- _TO DO_
Retype each entry below precisely as it reads.

- _AVAILABLE DATA_

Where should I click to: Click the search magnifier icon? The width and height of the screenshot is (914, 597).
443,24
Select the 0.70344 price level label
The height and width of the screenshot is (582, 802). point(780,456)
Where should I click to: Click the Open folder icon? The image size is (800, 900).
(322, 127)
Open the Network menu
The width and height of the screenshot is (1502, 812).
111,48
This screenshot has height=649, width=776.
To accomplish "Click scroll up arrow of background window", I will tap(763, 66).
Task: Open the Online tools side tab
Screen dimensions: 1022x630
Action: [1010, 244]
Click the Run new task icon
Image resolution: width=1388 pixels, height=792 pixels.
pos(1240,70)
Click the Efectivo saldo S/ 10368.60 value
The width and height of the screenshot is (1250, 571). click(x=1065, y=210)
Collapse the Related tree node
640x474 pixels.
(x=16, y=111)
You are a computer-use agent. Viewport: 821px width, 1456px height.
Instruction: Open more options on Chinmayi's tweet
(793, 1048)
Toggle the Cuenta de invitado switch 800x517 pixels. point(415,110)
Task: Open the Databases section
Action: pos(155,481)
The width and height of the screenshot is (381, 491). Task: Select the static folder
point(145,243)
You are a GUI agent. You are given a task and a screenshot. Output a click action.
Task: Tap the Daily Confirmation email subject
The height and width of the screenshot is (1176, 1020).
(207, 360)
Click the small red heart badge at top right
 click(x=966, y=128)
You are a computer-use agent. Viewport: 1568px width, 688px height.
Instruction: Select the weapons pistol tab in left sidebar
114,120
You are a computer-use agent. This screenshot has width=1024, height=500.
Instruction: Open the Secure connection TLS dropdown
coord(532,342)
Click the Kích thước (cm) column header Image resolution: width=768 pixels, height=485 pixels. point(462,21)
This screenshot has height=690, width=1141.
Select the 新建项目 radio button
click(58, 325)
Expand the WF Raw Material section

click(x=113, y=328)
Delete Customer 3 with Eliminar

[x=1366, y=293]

- _SOLUTION TO THIS EXERCISE_
Where should I click to: Click the search magnifier icon? The width and height of the screenshot is (914, 597).
443,24
Select the 0.70344 price level label
The height and width of the screenshot is (582, 802). point(780,456)
Where should I click to: Click the Open folder icon? The image size is (800, 900).
(322, 127)
Open the Network menu
The width and height of the screenshot is (1502, 812).
111,48
This screenshot has height=649, width=776.
To accomplish "Click scroll up arrow of background window", I will tap(763, 66).
Task: Open the Online tools side tab
Screen dimensions: 1022x630
Action: [1010, 244]
Click the Run new task icon
Image resolution: width=1388 pixels, height=792 pixels.
pos(1240,70)
Click the Efectivo saldo S/ 10368.60 value
The width and height of the screenshot is (1250, 571). click(x=1065, y=210)
Collapse the Related tree node
640x474 pixels.
(x=16, y=111)
You are a computer-use agent. Viewport: 821px width, 1456px height.
Instruction: Open more options on Chinmayi's tweet
(793, 1048)
Toggle the Cuenta de invitado switch 800x517 pixels. point(415,110)
Task: Open the Databases section
Action: pos(155,481)
The width and height of the screenshot is (381, 491). Task: Select the static folder
point(145,243)
You are a GUI agent. You are given a task and a screenshot. Output a click action.
Task: Tap the Daily Confirmation email subject
The height and width of the screenshot is (1176, 1020).
(207, 360)
Click the small red heart badge at top right
 click(x=966, y=128)
You are a computer-use agent. Viewport: 1568px width, 688px height.
Instruction: Select the weapons pistol tab in left sidebar
114,120
You are a computer-use agent. This screenshot has width=1024, height=500.
Instruction: Open the Secure connection TLS dropdown
coord(532,342)
Click the Kích thước (cm) column header Image resolution: width=768 pixels, height=485 pixels. point(462,21)
This screenshot has height=690, width=1141.
Select the 新建项目 radio button
click(58, 325)
Expand the WF Raw Material section

click(x=113, y=328)
Delete Customer 3 with Eliminar

[x=1366, y=293]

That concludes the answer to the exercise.